# EOEPCA+ Use Case: NO2 Tropospheric Content Cloud Filtering - Register Input Data

![end2end_workflow](img/end2end_workflow.png)

`micromamba create -n eoepca_end2end -c conda-forge pystac pystac-client odc odc-stac openeo xarray rioxarray rasterio geopandas pyproj numpy folium shapely pip jupyterlab`

In [None]:
from pystac_client import Client
from odc.stac import stac_load
import pystac
from pystac import Collection, Catalog, Extent, SpatialExtent, TemporalExtent, Item, Asset
from datetime import datetime
import numpy as np
import openeo

## Cloud Fraction

Get cloud fraction data from the DLR GeoService STAC API.
- S5P Cloud Fraction Inpuls L3: EOC Geoservice Sentinel-5P TROPOMI L3 Daily Composites - Cloud Fraction (CF)
- https://geoservice.dlr.de/eoc/ogc/stac/v1/collections/S5P_TROPOMI_L3_P1D_CF

### Request

In [None]:
url = "https://geoservice.dlr.de/eoc/ogc/stac/v1/"
catalog = Client.open(url)

In [None]:
collection_id = "S5P_TROPOMI_L3_P1D_CF"
bbox = [-10.0, 35.0, 30.0, 70.0]  # Europe
date_time = "2023-08-01T00:00:00Z/2023-12-31T23:59:59Z"

In [None]:
search = catalog.search(
    collections=[collection_id],
    bbox=bbox,
    datetime=date_time,
    limit=400  # adjust as needed
)

In [None]:
items = list(search.items())

### Check Data
Load the data and check that it's valid.

In [None]:
ds = stac_load(
    items,
    #bands=["CF"], 
    crs="EPSG:4326",
    resolution=0.1,
    bbox=bbox,
    chunks={"time": 1} 
)


In [None]:
ds

In [None]:
monthly_mean_cf = ds['cf'].groupby('time.month').median(dim='time')

In [None]:
monthly_mean_cf.plot(col="month",
    col_wrap=3,
    cmap="viridis",
    vmin=0,
    vmax=1,
    figsize=(12, 6),
    cbar_kwargs={"label": "Cloud Fraction"})

### Register to EOEPCA via Registration BB

For registration in EOEPCA create a catalogue and collection from these items.

In [None]:
print(len(items))
print(items[0])
print(items[-1])

***

▸ Goals
1/ In the NO2 cloud filtering notebook, take the part that opens with the words containing "## Cloud Fraction" and closes with "catalog = Client.open(url)", and write it out again with "Sentinel-5P" replaced by "Sentinel-5 Precursor".
2/ Answer these about the NO2 cloud filtering notebook:
(a) Which collection ID is searched?
(b) Which CRS does the stac_load call set?
(c) What limit is passed to the catalog search?

▸ Supplied data
***

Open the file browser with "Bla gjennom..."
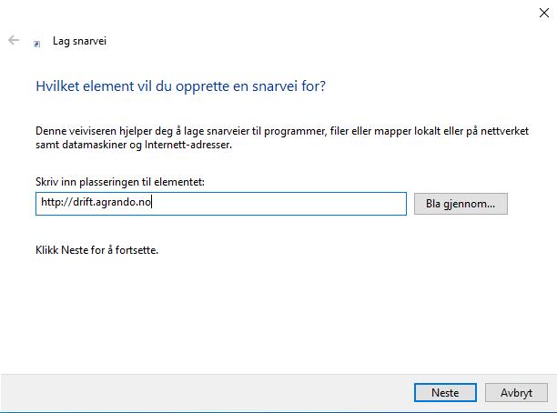The image size is (557, 413). (x=460, y=204)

***

▸ Expected responses
1/
## Cloud Fraction

Get cloud fraction data from the DLR GeoService STAC API.
- S5P Cloud Fraction Inpuls L3: EOC Geoservice Sentinel-5 Precursor TROPOMI L3 Daily Composites - Cloud Fraction (CF)
- https://geoservice.dlr.de/eoc/ogc/stac/v1/collections/S5P_TROPOMI_L3_P1D_CF

### Request

In [None]:
url = "https://geoservice.dlr.de/eoc/ogc/stac/v1/"
catalog = Client.open(url)

2/
(a) S5P_TROPOMI_L3_P1D_CF
(b) EPSG:4326
(c) 400